WHEELING - When the natural gas starts flowing from Marcellus Shale wells, the Ohio County Commission is among many entities that will cash in on royalty payments.
But just how much money will be garnered and what it will be used for remains to be seen.
There are two wells that Ohio County can potentially benefit from financially. One already is situated on the private Gantzer property, but it will take gas from beneath The Highlands, located just across Interstate 70. The county owns 300 acres of land at The Highlands, which is mostly owned by the county's development arm, the Ohio County Development Authority.
Photo by Shelley Hanson
Wheeling-Ohio County Airport Manager Tom Tominack stands in front of the new approach lighting system bridge at the end of the runway safety area. A natural gas drilling well site will be located about a mile from the airport’s terminal tower.
Another well is planned on county property near the Wheeling-Ohio County Airport.

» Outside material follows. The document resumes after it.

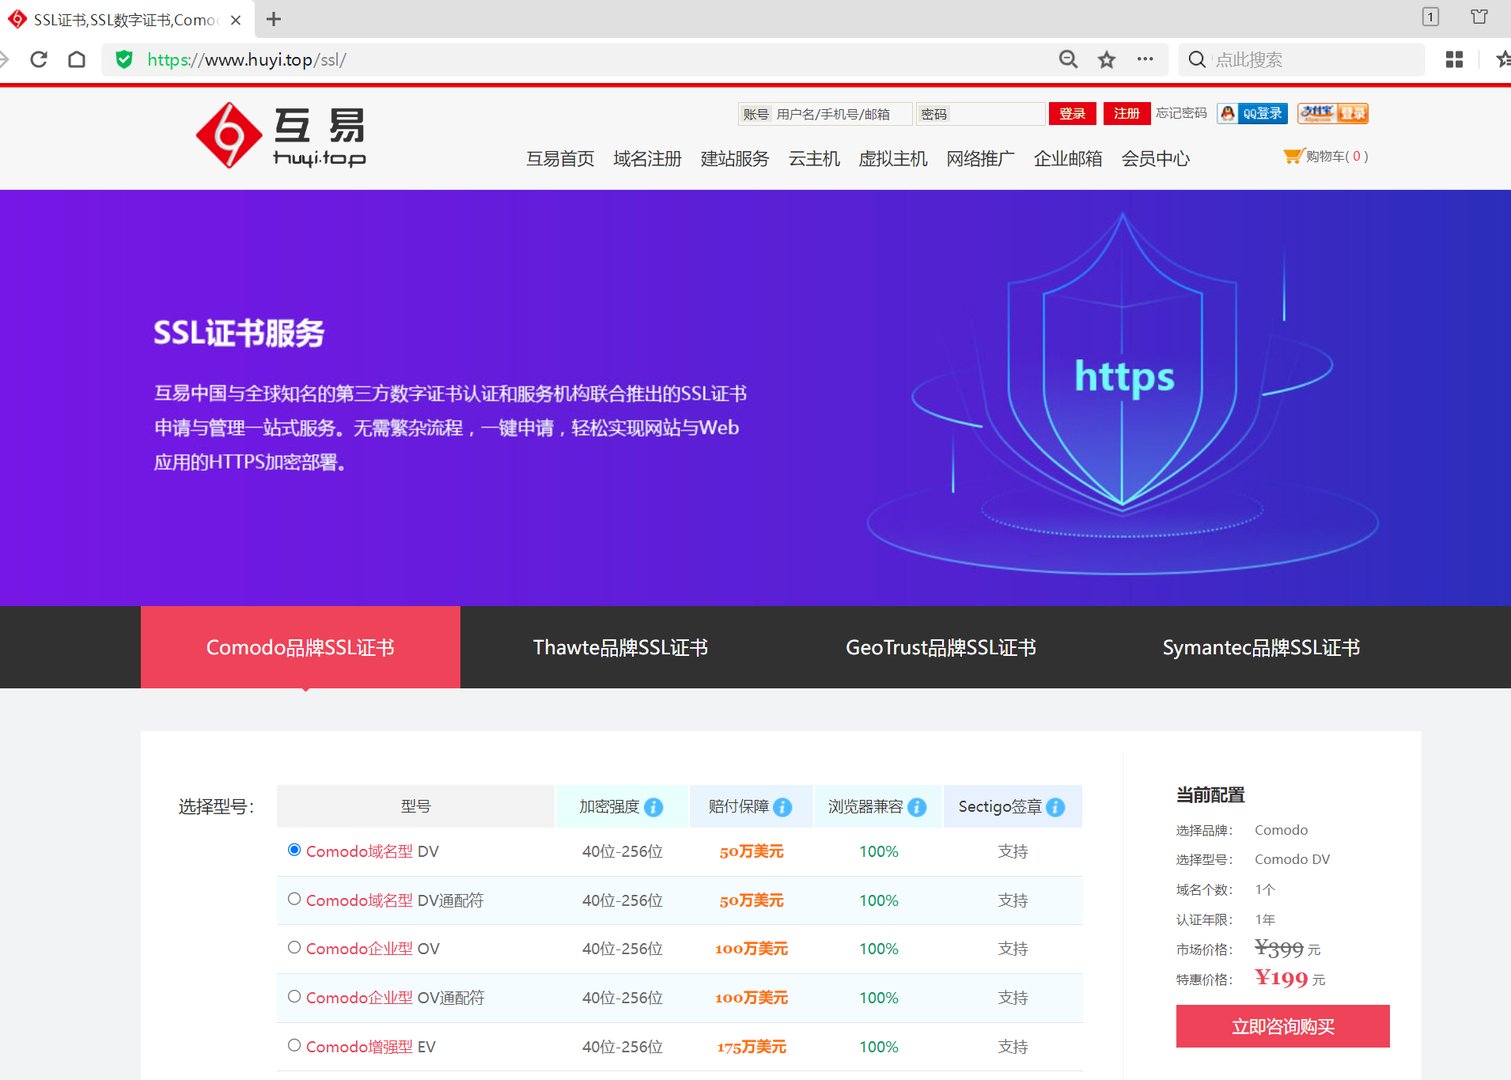Image resolution: width=1511 pixels, height=1080 pixels.
Task: Click the red 注册 register button
Action: 1126,113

The permit for that well recently was approved by the state Department of Environmental Protection.
"There will be a well site on county property near the airport, but it's well off the airside property including runways and other airside facilities," said county Administrator Greg Stewart in response to questions about safety at the airport.
Airport Manager Tom Tominack said the well site, which underwent much scrutiny by the Federal Aviation Administration, will be located about a mile southeast of the terminal tower.
"I still feel content that the well and the airport will coexist just fine," Tominack said, noting there already is a well site near the airport in Brooke County. And another well is proposed on private property near the U.S. Army Reserve center, a neighbor of the airport.
Commissioner Randy Wharton said, to date, the commission does not have specific plans for the anticipated royalty proceeds. And the commission does not know when the wells will start producing gas or how much the county will actually receive in payments, he said.
''There are any number of things that could be done with it,'' Wharton said of the money.
County officials previously noted they used the county's initial lease agreement payment from Chesapeake Energy to pay down debt owed to contractors who performed work at The Highlands.
''We tried to make it so the Ohio County Commission would receive the lion's share of the royalties,'' Wharton said.
For example, the OCDA sold 300 acres of The Highlands to the commission, as the remaining acreage the gas company was dealing with - the county farm and land near the airport - was all county-owned. With this acreage in the hands of the county, the gas company, Chesapeake Energy, only had to deal with one entity. The initial lease payment was about $7.9 million, as the agreement called for the county to receive $3,600 per acre for 2,182 acres. The royalty rate was 18 percent.